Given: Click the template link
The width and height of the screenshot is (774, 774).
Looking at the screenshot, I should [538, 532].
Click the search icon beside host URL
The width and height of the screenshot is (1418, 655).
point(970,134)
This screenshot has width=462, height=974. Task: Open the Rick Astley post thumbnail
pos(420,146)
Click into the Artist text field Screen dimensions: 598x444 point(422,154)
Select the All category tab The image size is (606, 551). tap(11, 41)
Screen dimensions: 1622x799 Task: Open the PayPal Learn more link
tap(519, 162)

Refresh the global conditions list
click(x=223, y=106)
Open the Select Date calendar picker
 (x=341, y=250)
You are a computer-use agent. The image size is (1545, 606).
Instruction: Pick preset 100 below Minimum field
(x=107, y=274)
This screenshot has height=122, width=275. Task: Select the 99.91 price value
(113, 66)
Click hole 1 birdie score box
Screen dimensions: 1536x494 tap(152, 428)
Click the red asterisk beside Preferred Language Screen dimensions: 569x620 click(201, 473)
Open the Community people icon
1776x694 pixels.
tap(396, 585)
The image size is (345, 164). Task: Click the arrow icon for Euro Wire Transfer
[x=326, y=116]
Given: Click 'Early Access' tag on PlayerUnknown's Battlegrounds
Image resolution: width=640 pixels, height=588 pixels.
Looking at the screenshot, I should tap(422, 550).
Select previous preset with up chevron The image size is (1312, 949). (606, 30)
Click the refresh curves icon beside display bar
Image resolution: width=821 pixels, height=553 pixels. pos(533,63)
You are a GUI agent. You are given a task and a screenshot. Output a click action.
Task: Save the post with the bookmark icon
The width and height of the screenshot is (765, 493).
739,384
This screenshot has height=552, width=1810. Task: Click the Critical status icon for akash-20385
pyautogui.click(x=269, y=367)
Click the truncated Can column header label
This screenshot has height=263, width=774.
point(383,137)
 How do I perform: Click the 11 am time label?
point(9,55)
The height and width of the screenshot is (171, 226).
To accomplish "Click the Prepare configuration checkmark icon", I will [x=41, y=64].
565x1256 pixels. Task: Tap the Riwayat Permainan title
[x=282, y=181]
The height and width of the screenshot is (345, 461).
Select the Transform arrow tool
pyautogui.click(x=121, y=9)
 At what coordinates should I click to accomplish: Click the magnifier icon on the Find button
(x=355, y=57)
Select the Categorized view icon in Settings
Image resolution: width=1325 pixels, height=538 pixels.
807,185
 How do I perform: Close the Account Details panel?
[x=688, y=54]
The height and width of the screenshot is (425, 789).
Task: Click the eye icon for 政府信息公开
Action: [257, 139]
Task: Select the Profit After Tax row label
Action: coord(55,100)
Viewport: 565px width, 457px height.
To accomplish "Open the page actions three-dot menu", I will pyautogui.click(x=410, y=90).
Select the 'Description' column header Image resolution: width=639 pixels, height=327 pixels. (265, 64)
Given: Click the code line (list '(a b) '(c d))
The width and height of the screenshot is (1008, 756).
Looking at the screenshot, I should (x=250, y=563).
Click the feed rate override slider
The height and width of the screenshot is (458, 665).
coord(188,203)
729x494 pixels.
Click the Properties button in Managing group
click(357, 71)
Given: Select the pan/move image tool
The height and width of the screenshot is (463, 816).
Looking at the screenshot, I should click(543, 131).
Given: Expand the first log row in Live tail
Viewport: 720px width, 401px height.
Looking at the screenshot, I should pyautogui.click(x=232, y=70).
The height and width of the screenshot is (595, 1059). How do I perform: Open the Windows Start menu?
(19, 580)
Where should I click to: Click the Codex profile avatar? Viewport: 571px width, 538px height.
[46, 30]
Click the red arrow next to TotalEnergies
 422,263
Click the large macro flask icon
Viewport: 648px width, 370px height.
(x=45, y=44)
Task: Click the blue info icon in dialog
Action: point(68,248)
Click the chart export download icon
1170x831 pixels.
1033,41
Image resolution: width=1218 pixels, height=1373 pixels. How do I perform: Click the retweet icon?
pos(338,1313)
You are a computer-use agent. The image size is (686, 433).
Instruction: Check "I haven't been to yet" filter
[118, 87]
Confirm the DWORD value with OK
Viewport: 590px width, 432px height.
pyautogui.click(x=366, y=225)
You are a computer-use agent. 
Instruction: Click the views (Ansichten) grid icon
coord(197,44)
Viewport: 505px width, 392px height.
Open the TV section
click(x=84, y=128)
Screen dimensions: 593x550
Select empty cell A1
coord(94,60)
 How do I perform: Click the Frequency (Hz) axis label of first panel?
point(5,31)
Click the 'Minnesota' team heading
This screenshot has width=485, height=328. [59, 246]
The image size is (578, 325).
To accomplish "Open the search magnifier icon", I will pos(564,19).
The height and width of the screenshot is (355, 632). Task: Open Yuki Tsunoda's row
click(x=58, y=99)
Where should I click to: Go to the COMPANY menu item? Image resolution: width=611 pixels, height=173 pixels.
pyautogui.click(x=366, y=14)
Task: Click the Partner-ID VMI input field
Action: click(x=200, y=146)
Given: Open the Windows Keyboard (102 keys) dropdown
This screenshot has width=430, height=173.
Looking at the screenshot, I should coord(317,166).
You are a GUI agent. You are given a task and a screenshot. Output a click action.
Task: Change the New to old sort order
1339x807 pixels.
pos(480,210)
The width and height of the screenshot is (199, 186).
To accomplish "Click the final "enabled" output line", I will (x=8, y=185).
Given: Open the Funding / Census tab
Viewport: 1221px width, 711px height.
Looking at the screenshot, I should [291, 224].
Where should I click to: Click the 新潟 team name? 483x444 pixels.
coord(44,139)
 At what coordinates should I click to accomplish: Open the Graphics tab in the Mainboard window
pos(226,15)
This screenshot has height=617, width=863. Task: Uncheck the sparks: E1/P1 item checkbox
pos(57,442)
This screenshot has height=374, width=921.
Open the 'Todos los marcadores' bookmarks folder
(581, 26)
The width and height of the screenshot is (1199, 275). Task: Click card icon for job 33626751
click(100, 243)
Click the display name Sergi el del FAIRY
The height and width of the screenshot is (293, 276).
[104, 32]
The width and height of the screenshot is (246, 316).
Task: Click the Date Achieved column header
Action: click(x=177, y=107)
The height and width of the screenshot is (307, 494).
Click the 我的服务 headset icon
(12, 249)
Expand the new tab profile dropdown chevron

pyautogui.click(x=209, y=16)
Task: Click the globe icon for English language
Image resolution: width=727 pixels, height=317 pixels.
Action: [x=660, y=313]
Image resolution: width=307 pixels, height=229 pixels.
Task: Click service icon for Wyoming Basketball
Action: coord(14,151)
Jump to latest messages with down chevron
···
- What the exercise asks
Across these entries, count each line where the string "agent" shows up. Give only the count.

- Solved exercise
5